« La Corse s’asphyxie », déplore le Dr Marwan Tannous. Selon les dernières données de l’Observatoire français des drogues et toxicomanies (OFDT), qui datent de 2018, 38 % des jeunes de 17 ans habitant en Corse fument quotidiennement. « Soit bien plus que la moyenne nationale, qui est de 32 %, ce qui place la Corse en deuxième position juste derrière la Bretagne », souligne le Dr Tannous. La Corse est, avec la Normandie, la seule région où le tabagisme n’a pas baissé. Les jeunes ne sont pas les seuls concernés. Le nombre de femmes fumeuses a augmenté de 450 % entre 1980 et 2005, de nombreuses femmes enceintes continuent de fumer et on observe une surincidence du cancer bronchopulmonaire de 36 % par rapport à la moyenne de la France métropolitaine chez les femmes, selon un rapport publié l’an dernier par l’Agence régionale de santé. « En Corse, le tabac est responsable de 39 % des décès prématurés par tumeurs chez les hommes et de 20 % chez les femmes, poursuit le Dr Tannous. Si l’on peut se réjouir du moindre taux de fumeurs de cannabis chez les jeunes de 17 ans (6 vs. 9 % pour la moyenne nationale), on ne peut que s’inquiéter face à ce tabagisme qui ne baisse pas. Pourtant, avec deux Centres de soins et d’accompagnement et de prévention en addictologie (Csapa), plusieurs consultations dédiées et le travail des associations, les infrastructures de prévention et de prise en charge existent, même s’il faut beaucoup s’investir pour toucher l’ensemble de la population, notamment en zones rurales. »

[Données collectées]
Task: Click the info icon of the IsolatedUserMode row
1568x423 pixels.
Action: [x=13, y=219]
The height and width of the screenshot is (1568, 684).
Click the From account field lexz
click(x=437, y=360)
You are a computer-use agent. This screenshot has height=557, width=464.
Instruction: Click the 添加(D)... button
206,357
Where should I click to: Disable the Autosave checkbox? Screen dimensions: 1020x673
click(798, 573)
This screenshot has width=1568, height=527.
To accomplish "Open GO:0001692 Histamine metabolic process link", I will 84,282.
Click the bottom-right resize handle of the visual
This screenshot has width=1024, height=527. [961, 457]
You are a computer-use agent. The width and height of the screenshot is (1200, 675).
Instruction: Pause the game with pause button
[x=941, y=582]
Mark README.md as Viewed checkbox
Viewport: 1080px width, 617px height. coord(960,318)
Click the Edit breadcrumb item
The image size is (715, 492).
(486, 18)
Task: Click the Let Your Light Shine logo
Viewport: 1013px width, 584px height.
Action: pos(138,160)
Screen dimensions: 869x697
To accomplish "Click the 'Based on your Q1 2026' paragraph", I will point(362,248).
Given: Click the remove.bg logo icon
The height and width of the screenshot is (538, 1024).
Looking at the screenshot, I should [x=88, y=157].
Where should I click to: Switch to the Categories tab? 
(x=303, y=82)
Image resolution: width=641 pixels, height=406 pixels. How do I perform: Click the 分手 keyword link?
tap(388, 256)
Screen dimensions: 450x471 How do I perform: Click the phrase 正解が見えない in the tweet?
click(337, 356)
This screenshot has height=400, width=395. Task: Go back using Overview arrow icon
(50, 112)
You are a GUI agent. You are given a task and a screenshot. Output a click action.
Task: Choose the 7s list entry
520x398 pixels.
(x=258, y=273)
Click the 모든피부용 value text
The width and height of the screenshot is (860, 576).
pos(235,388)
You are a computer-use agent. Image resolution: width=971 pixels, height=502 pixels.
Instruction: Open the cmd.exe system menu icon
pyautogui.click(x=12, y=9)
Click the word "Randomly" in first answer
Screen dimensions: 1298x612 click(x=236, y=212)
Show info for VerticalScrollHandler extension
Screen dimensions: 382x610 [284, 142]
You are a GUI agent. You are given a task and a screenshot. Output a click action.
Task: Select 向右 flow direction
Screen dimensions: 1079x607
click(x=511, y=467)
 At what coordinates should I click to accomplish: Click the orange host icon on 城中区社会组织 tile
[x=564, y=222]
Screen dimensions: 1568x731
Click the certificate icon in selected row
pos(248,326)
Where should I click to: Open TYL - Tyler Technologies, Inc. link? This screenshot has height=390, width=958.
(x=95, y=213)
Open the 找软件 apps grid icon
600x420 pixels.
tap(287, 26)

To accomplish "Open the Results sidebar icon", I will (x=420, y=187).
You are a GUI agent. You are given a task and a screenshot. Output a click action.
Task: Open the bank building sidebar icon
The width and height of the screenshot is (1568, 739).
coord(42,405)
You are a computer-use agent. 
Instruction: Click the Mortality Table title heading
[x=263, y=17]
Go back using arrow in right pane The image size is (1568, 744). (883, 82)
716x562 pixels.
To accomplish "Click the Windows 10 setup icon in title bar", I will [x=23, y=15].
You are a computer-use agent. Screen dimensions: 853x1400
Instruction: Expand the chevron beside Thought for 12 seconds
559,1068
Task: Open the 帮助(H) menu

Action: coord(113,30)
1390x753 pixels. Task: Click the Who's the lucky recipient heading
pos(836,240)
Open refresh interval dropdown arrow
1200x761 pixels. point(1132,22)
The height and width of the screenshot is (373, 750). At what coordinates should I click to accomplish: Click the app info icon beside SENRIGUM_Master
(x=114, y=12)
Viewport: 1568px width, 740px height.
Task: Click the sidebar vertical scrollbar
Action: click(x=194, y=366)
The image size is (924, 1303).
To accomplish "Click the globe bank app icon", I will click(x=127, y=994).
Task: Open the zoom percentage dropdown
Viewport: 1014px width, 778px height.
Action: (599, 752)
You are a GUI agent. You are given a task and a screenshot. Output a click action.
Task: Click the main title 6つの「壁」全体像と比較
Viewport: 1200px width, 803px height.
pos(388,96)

• Questions d'étude:
A – Pour chacune des affirmations suivantes, dites si elle concorde avec le texte sur le tabagisme en Corse, en répondant par oui ou par non et en citant exactement les mots du texte qui tranchent. (i) La Corse arrive au premier rang des régions pour le tabagisme quotidien des jeunes de 17 ans. (ii) Les jeunes de 17 ans en Corse fument moins de cannabis que la moyenne nationale. (iii) Le nombre de femmes fumeuses a augmenté de 450 % entre 1980 et 2015.
B – Écrivez la suite du texte sur le tabagisme en Corse en reprenant juste après sa dernière phrase.

• Réponses:
A –
(i) Non : « ce qui place la Corse en deuxième position juste derrière la Bretagne ».
(ii) Oui : « (6 vs. 9 % pour la moyenne nationale) ».
(iii) Non : « Le nombre de femmes fumeuses a augmenté de 450 % entre 1980 et 2005 ».

B –
Les raisons de cette surconsommation de tabac en Corse ne sont pas totalement connues, mais certaines hypothèses peuvent être avancées, comme le taux élevé de buralistes sur l’île. « Alors qu’en France métropolitaine, la loi impose de limiter le nombre de débits de tabac à un pour 3 500 habitants, ce taux est plus de deux fois plus élevé en Corse (un débit pour 1 500 habitants), sans doute en partie du fait du grand nombre de zones montagneuses isolées, rapporte le Dr Tannous. Autre explication possible : la plus faible taxation des produits du tabac, qui sont globalement vendus 25 % moins cher qu’en France métropolitaine ».
« Une prise de conscience est donc nécessaire et nous attendons beaucoup des résultats d’une vaste étude épidémiologique qui devrait débuter l’an prochain et concerner l’ensemble du territoire français, Corse et DOM-TOM compris », conclut le Dr Marwan Tannous.
Entretien avec le Dr Marwan Tannous, addictologue, CH Castelluccio, Ajaccio et Association nationale de prévention en alcoologie et addictologie (Anpaa) Corse.